Serge Rochet, délégué général de la fédération nationale des centres interinstitutionnels de bilans de compétences, nous présente sa vision de l’articulation entre le nouveau dispositif de conseil et d’accompagnement créé par la loi du 5 mars 2014 et le bilan de compétences. Entretien.

“Une opportunité historique d’évolution du bilan de compétences”

Le conseil en évolution professionnelle va-t-
il concurrencer le bilan de compétences ?

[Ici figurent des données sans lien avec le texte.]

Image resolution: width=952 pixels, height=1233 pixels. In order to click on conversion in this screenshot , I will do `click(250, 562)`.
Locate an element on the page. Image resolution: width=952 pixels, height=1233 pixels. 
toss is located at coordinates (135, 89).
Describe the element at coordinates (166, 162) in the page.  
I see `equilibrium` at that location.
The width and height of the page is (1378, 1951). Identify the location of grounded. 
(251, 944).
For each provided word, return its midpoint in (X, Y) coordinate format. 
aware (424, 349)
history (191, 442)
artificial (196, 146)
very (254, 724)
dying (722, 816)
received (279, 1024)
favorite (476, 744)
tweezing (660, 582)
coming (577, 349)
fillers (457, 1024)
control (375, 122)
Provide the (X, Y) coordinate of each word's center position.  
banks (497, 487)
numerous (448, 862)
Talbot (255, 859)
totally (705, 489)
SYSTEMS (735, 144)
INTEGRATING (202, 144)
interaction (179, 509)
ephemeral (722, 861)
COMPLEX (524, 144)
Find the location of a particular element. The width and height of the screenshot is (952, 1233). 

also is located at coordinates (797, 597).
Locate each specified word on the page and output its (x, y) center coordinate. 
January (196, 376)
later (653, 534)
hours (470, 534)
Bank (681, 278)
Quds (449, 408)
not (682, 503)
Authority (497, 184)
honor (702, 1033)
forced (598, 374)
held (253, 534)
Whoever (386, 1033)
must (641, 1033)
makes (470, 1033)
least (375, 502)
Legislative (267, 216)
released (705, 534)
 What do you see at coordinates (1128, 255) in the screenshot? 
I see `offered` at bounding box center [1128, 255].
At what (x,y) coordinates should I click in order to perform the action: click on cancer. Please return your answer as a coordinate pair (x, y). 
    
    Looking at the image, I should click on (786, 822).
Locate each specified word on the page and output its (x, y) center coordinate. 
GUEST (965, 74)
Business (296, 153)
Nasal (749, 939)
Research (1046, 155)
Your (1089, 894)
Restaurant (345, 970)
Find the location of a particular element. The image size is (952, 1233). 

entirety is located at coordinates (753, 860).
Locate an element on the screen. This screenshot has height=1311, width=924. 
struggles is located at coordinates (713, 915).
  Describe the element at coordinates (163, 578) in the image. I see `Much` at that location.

Serge Rochet : La toute première chose, essentielle à dire, est
que le CEP est une excellente chose ! Nous
nous battons depuis 1986 pour qu’il y ait un
service rendu universel en matière de conseil en
évolution professionnelle, c’est donc déjà pour
nous un élément de satisfaction. Deuxièmement,
cela va enfin permettre de faire un lien de
proximité entre les besoins bruts d’une personne
et les dispositifs à sa disposition. Ne serait ce
que pour parler de bilan de compétences,
seule une très faible proportion de salariés se
mobilise puisque nous recevons chaque année
à peine 1 % de la population active. Donc, le
CEP ne va pas nuire au bilan de compétences,
bien au contraire, cela va induire une meilleure
information et promotion sur les trois droits
que sont la formation professionnelle, la VAE et
le bilan de compétences. Entre la volonté des
partenaires sociaux d’universaliser le service
à travers le CEP, qui concerne théoriquement
100 % des travailleurs, et les 1 % que nous
touchons, il y a forcément du grain à moudre…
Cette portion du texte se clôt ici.